Europa enfrenta un preocupante "suicidio demográfico" según datos recientes de Eurostat, que revelan que solo el 23.6% de los hoga...
Europa enfrenta un preocupante "suicidio demográfico" según datos recientes de Eurostat, que revelan que solo el 23.6% de los hogares en la Unión Europea (UE) conviven con al menos un menor de edad, mientras que el 76.4% restante está compuesto exclusivamente por adultos. Esta estadística, basada en la Encuesta de Fuerza Laboral de la UE (EU-LFS) correspondiente a 2024, marca un descenso notable respecto al 24.3% registrado en 2022, reflejando una tendencia alarmante de envejecimiento y baja natalidad que amenaza la sostenibilidad demográfica del bloque. La cifra ha desatado debates sobre las políticas familiares, la inmigración y el futuro económico de la región, con expertos y políticos expresando desde preocupación hasta propuestas radicales para revertir esta dinámica.
Los datos de Eurostat, publicados el 7 de julio de 2025, muestran que de los aproximadamente 202 millones de hogares en la UE, solo 47.7 millones incluyen niños menores de 18 años, una disminución del 2.4% en la proporción de hogares con hijos desde 2012. Los países con las tasas más bajas de hogares con niños son Finlandia (18.0%), Lituania (19.6%) y Alemania (20.1%), mientras que los más altos se encuentran en Eslovaquia (35.6%), Irlanda (31.0%) y Chipre (28.6%). Esta disparidad regional subraya diferencias culturales y económicas: en el norte y el oeste, donde predominan estilos de vida urbanos y tasas de empleo femenino elevadas, la natalidad es más baja, mientras que en el este y el sur, con mayor tradición familiar, persisten niveles algo más altos. Sin embargo, incluso en estos últimos, la tendencia general es descendente, con un aumento de hogares unipersonales y de parejas sin hijos.

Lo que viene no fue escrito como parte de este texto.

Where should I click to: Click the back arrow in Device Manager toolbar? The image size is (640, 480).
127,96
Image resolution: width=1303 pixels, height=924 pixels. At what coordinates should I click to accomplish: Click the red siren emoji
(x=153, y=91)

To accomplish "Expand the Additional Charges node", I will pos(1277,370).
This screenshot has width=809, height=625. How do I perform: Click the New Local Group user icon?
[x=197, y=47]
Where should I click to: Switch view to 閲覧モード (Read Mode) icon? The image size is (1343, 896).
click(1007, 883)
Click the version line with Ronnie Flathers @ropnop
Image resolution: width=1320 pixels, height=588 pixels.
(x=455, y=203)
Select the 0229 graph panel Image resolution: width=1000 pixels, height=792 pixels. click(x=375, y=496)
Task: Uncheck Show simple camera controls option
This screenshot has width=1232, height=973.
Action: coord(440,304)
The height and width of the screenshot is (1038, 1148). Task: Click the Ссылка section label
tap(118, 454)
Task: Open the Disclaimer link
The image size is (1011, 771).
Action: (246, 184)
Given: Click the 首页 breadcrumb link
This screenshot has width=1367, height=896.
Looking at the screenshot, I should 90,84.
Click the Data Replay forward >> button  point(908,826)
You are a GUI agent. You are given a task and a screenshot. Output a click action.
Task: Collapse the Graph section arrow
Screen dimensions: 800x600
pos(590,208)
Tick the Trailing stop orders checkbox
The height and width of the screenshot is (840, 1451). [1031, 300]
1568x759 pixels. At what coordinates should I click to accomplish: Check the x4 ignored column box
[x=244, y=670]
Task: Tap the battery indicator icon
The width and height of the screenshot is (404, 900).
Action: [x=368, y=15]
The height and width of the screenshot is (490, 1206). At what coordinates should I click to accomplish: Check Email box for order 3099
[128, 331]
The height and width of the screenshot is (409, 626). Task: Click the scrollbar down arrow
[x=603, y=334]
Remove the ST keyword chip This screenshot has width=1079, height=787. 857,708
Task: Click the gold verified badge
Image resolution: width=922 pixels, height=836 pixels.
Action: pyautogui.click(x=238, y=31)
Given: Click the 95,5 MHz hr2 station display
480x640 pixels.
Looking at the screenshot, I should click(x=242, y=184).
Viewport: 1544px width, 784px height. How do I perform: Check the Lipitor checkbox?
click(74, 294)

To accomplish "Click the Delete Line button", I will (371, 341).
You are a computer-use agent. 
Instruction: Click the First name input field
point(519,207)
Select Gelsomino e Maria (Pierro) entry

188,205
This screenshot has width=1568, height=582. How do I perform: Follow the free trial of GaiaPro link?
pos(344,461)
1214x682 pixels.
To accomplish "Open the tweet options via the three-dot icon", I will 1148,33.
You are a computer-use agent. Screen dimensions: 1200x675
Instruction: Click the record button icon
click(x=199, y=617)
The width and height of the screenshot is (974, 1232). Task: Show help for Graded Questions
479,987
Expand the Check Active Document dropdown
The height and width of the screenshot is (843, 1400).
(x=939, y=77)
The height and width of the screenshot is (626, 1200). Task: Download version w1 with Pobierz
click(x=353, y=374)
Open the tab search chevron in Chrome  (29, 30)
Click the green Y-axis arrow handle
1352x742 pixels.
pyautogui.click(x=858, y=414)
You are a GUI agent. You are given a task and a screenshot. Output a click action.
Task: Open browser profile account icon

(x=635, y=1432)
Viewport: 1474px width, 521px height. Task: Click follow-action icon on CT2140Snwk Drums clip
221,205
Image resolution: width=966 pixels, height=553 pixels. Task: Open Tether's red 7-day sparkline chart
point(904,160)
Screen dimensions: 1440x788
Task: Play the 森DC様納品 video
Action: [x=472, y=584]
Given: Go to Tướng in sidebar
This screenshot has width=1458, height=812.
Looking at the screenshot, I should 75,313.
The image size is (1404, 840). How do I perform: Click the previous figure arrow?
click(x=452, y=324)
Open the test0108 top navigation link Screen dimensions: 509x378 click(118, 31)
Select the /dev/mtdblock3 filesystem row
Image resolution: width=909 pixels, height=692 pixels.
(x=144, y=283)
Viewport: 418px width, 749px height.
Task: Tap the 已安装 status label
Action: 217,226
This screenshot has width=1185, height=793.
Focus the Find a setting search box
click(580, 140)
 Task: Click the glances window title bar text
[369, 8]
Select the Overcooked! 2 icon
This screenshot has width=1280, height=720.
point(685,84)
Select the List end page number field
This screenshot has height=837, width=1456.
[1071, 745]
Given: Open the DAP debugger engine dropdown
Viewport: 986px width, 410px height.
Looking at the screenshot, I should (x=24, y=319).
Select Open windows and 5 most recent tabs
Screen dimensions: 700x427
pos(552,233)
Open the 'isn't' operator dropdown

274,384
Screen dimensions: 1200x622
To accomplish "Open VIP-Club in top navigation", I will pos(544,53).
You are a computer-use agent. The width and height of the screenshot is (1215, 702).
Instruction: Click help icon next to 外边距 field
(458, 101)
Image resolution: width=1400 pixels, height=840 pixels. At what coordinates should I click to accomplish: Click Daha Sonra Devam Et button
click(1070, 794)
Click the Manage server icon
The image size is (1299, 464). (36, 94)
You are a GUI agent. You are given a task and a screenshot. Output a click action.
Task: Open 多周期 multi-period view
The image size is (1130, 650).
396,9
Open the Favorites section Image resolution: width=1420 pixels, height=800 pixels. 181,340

El fenómeno se explica por varios factores. La edad promedio de las mujeres al dar a luz su primer hijo ha subido a 29.4 años en 2019, según datos históricos de Eurostat, reflejando una priorización de carreras y estabilidad económica sobre la maternidad. La tasa de fertilidad total, que mide el número promedio de hijos por mujer, sigue estancada en 1.53 en 2019, muy por debajo del nivel de reemplazo de 2.1 necesario para mantener la población sin inmigración. Además, la crisis económica post-2008, el impacto de la pandemia y el aumento del costo de vida han disuadido a muchas parejas de formar familias numerosas, con solo el 12.4% de los hogares con hijos teniendo tres o más niños en 2024. En paralelo, el número de hogares unipersonales ha crecido un 21% desde 2013, impulsado por el envejecimiento y la soltería prolongada.
Las reacciones no se han hecho esperar. En redes sociales, términos como "invierno demográfico" han ganado fuerza, con usuarios y líderes conservadores advirtiendo sobre un colapso social y económico si no se incentiva la natalidad. Políticos de derecha, como los de Vox en España, han vinculado esto a la inmigración, sugiriendo que la población nativa se diluye, mientras que la izquierda aboga por políticas de conciliación laboral y subsidios familiares. En Francia, donde la tasa de fertilidad es de 1.86 (una de las más altas), el gobierno ha intensificado medidas como bonos por nacimiento, pero en países como España (1.23) o Italia (1.27), las propuestas incluyen permisos parentales más largos y guarderías gratuitas, aunque con resultados limitados hasta ahora. Expertos demográficos, como los del Instituto de Política Familiar, advierten que sin cambios drásticos, la población de la UE, que ronda los 449 millones en 2024, podría caer a 517 millones para 2060, según proyecciones.
El impacto económico es evidente. Con una fuerza laboral que envejece y una proporción creciente de jubilados —el 22% de la población tiene más de 65 años en 2024—, la presión sobre los sistemas de pensiones y salud aumenta. Países como Alemania y Italia, con poblaciones en declive natural, dependen cada vez más de la inmigración para sostener su economía, pero esto genera tensiones sociales y políticas. Algunos analistas sugieren que la UE podría necesitar una inmigración neta de millones anuales para compensar, mientras que otros proponen incentivos fiscales masivos o cambios culturales para fomentar la natalidad. Mientras tanto, el dato del 76.4% de hogares sin niños resuena como un recordatorio de un continente que, a pesar de su riqueza, lucha por asegurar su futuro demográfico en un verano de reflexiones intensas.